Our Own Faults | Teen Ink

Our Own Faults

October 2, 2013
By Katie Burton BRONZE, Highland Village, Texas
Katie Burton BRONZE, Highland Village, Texas
2 articles 0 photos 0 comments

Every time I close a book, I feel as if my world has been shifted. There's something about the end of a novel or the conclusion of a piece of literature that leaves me grappling with reality. With the conclusion of a novel , I always find a modification of my ideas, but there are a few books in particular that have completely changed my outlook on my own life.

I clearly remember finishing the young adult novel, The Fault in Our Stars, by John Green. I was sitting in my eighth grade pre-algebra class when I took a deep breath and closed the book, concluding my adventure into a different reality. The words, " I do Augustus, I do" still echoing in my memory. It was definitely not my best idea to finish this book during school hours, for over the last few pages, my eyes had become misty and my breaths irregular. This was the first novel that seceded in chancing my own reality by the use of a fictional one.
Once the cover was closed, I pushed the novel away from me, somehow thinking that the action might be able to draw me back into my middle school self. The class was loud around me, it always was, but I refused to hear them. I was still stuck in Hazel's reality.

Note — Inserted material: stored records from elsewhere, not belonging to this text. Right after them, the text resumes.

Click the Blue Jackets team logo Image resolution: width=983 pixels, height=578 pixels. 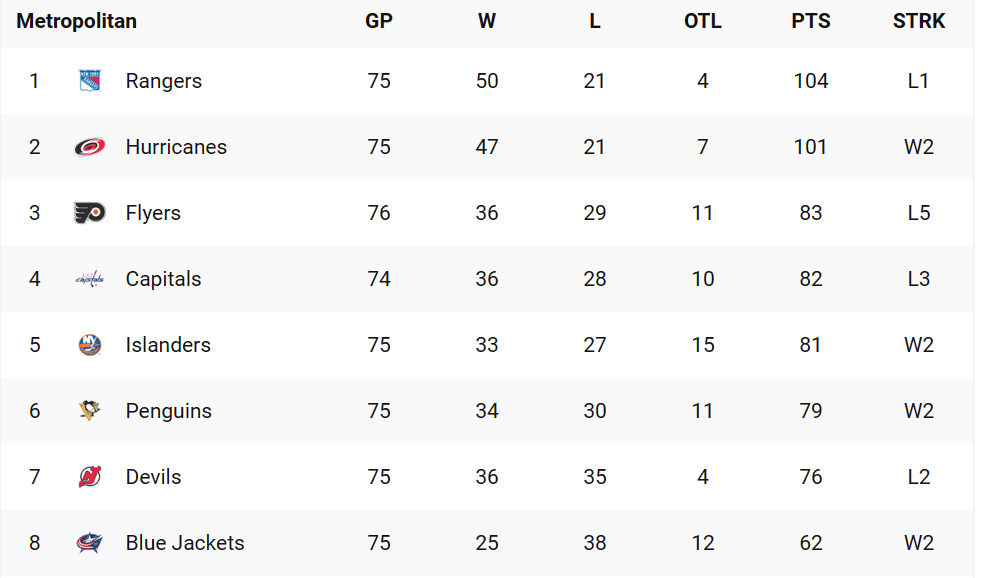(90, 543)
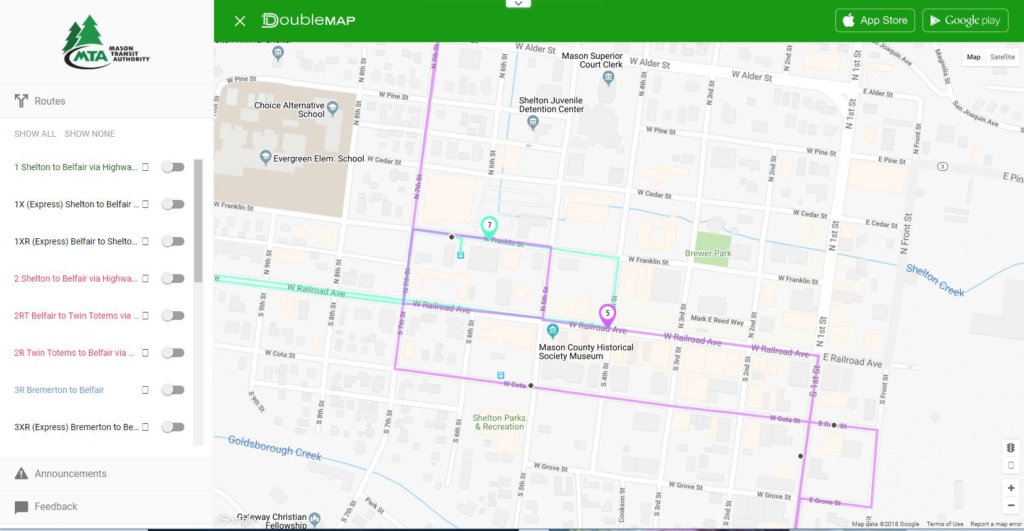Switch to Satellite map view
The height and width of the screenshot is (531, 1024).
pos(1002,57)
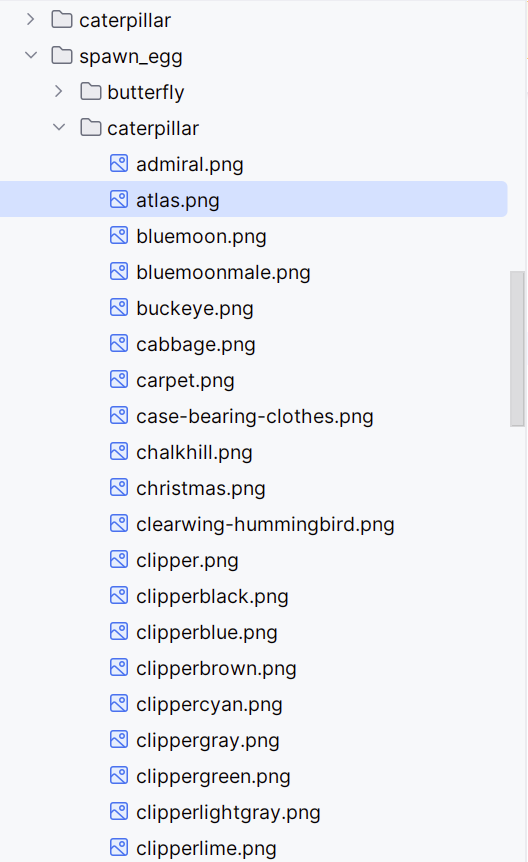The image size is (528, 862).
Task: Expand the top caterpillar folder chevron
Action: (31, 19)
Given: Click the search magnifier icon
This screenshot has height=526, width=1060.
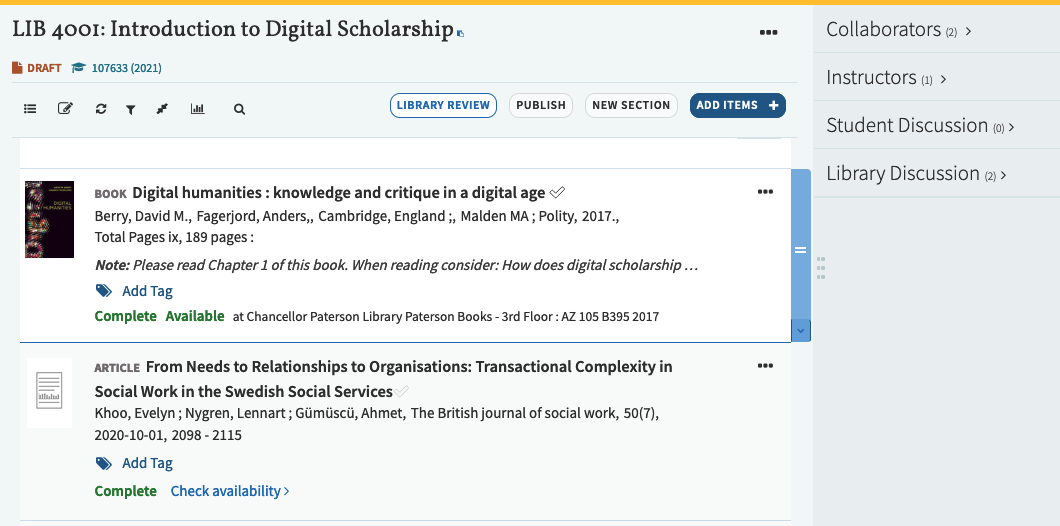Looking at the screenshot, I should (239, 109).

I was so wrapped up in her mind set that everyone and everything around me ceased to matter.

The book was fiction, young adult fiction; it wasn't supposed to suck me in and make me care so much about the lives of fictional characters and their fictional suffering, yet John Green had managed to do just that through skillfully crafted metaphors that posed a completely new way of looking at the world. From the first person point of view of Hazel Grace Lancaster, I discovered things about human existence that would have further gone unnoticed by me if I had never picked up The Fault in Our Stars.

This novel was a rude awakening to the fact that as humans, we are temporary. Even the mark that we leave on the world will will one day cease to exist. Do you realize that for every one person alive, there are only fourteen people dead? Yet, how many people are left unknown after their deaths? This truth left me struggling to find meaning in my life as a resident on earth. It's something my mind still ponders, even a year and a half after closing The Fault in Our Stars, so much so that I had to reopen it.

At midnight last night, when I closed the book for the second time, I was again hit with a bigger picture of human reality. a year in a half later, equipped with more life experience, my brain was able to wrap itself around the even larger topic of how humans affect the world. I lay in bed for about thirty minutes, my body heavy with sleep, but my mind refusing to still. It moved nonstop with thoughts of life, death, and human purpose. Big questions that The Fault in Our Stars had posed, but vaguely answered, leaving readers to questions to their own existence and the scars they leave in the world.

And me, what scars have I left? Have I done more bad than good in the world, as Augustus Waters suggests all people do. Do I harm people more than I benefit them in my brief existence on earth? Will I be remembered when my reality ceases to exist? One book caused all these questions to tumble through my head so late at night, preventing me from sleep. Just like in the book, my mind has left these questions vaguely answered, and they might always be left that way.